W. D. Pence
HEASARC, NASA/GSFC, Greenbelt, MD 20771
The FITSIO subroutine library for reading and writing FITS files is now three years old and is used by many projects as the standard programming interface for accessing FITS format data files. The FITSIO library was previously described at the first ADASS conference (Pence 1992) but many enhancements have been made since then, and they are briefly described here.
The FITSIO library provides a high-level, machine-independent interface for reading and writing FITS files. Programs that use FITS files and FITSIO for data input and output, can readily be ported to just about any type of computer with no modification to the application source code. Data analysis systems that adopt FITS for their on-line data analysis format have the advantage that the FITS data files are completely portable to any machine without any conversion to the machine's native number storage formats.
FITSIO insulates the programmer from most of the internal structure and format of the FITS files by providing simple subroutines to read and write keyword values, and to read and write data values in an image or table. The FITSIO interface keeps track of where the information is stored in the FITS file, and ensures that the FITS file adheres to all the FITS format rules.
FITSIO also provides the ability to dynamically increase or decrease the size of the FITS file, if necessary, when keywords are added or deleted in the FITS header, or rows are added or deleted in a FITS table. This capability makes is possible to use FITS files in dynamic applications, such as databases or observation logs, where the size and contents of the FITS file needs to be frequently modified.
All currently recognized types of FITS files are supported by FITSIO, including ``random grouped data'' and IMAGE, ASCII TABLE, and BINTABLE extensions.
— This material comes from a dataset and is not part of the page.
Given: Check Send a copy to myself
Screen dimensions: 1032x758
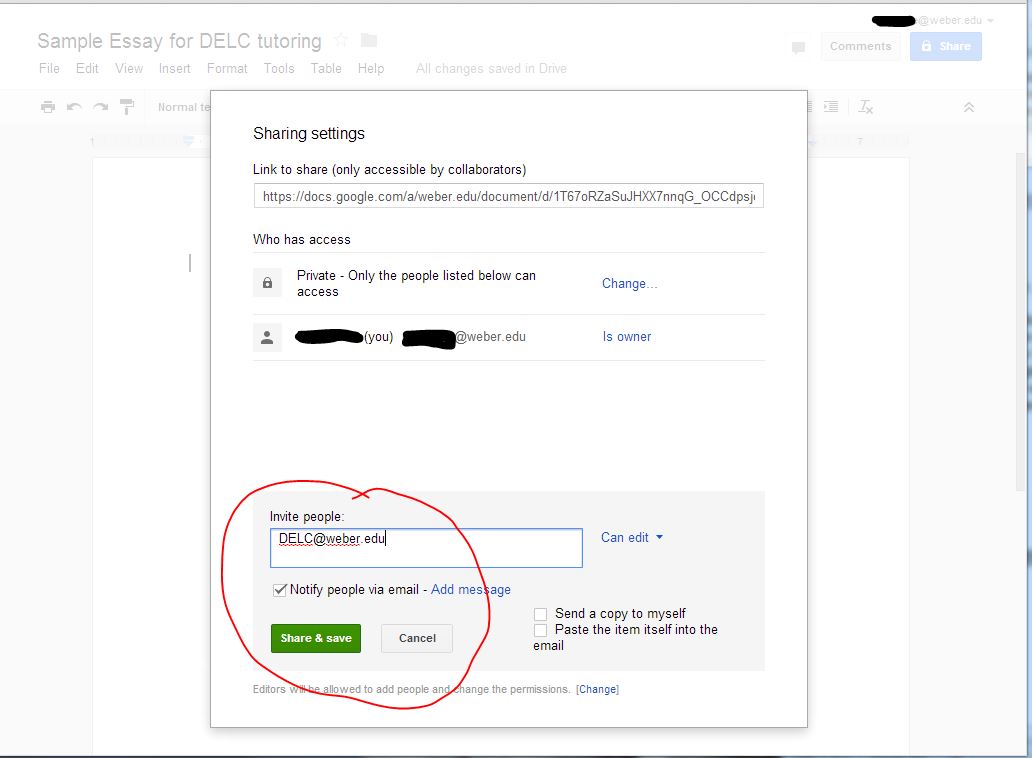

The support for binary tables includes both fixed length and variable length vector columns.
The core of the FITSIO subroutine library is written in ANSI standard FORTRAN-77 and consists of about 30,000 lines of source code in more than 350 subroutines. There is a small set of machine-specific subroutines that must be ported to each new type of machine; currently FITSIO is supported on virtually all commonly used machines, including SUN workstations, DECstations, VAX/VMS, Alpha/VMS, and Alpha/OSF-1 systems, Cray supercomputers, IBM mainframe computers, and IBM and Macintosh personal computers.
For the convenience of C programmers, there is also a complete set of C wrapper routines called CFITSIO that layer on top of the FITSIO routines, and perform the necessary translations between the C and FORTRAN calling sequences. A version of FITSIO that is fully integrated into the IRAF data analysis system and uses the IRAF VOS I/O calls, rather than FORTRAN data I/O, is also available, and may be called from tasks written in either FORTRAN or SPP.
There are two documents that provide information on using the FITSIO library. One is the ``FITSIO User's Guide,'' which describes in detail how to build and use the FITSIO subroutines. The other is the ``FITSIO Cookbook,'' which gives annotated listings of many real programs that read or write various types of FITS files. Programmers are free to use and modify these programs for their own projects.
The FITSIO software and documentation are freely available from the HEASARC (High Energy Astrophysics Science Archive Research Center) at Goddard Space Flight Center, via anonymous ftp. Currently the software resides on the legacy.gsfc.nasa.gov computer in the /software/fitsio and the /software/fitsio/cfitsio directories.
In the future, FITSIO will be maintained to keep pace with any new standards or conventions that are adopted by the FITS community. One area of particular interest is image compression; it is hoped that at some point FITSIO will transparently support one or more compression algorithms, to reduce the disk space currently required for large data archives. Other possible new capabilities that may be added to FITSIO are support for celestial coordinate system units conversions, the verification of FITS files using a checksum algorithm, and accessing FITS files across computer networks, perhaps using a client-server architecture.